* _Task requirements_:
Word for word, set down every line of the entries below from the line with "The image size is (670, 439)." to the line with "Click the second", including both, and no other line.

-------- Supplied records

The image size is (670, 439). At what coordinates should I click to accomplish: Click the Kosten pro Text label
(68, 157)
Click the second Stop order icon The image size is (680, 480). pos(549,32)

----------------
-------- Supplied records

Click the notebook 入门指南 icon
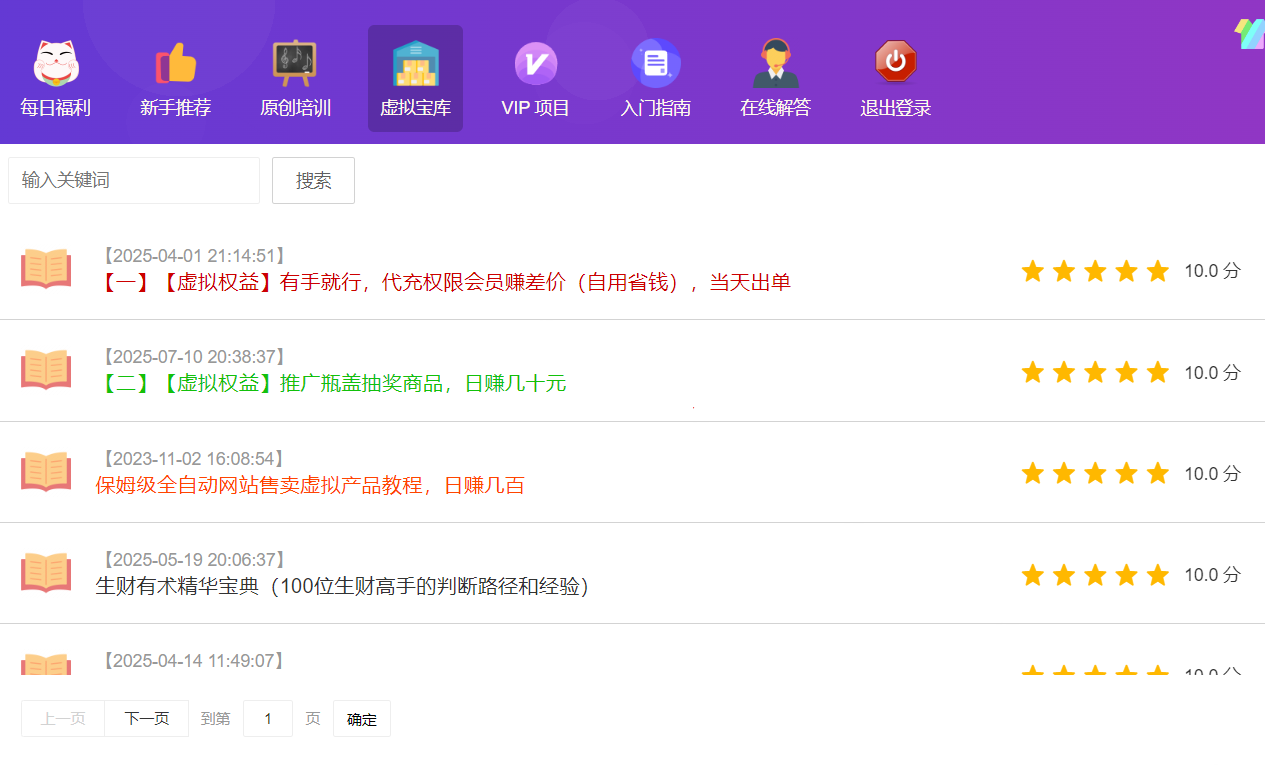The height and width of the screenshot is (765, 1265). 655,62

----------------

* _Exercise response_:
The image size is (670, 439). At what coordinates should I click to accomplish: Click the Kosten pro Text label
(68, 157)
Click the second Stop order icon The image size is (680, 480). pos(549,32)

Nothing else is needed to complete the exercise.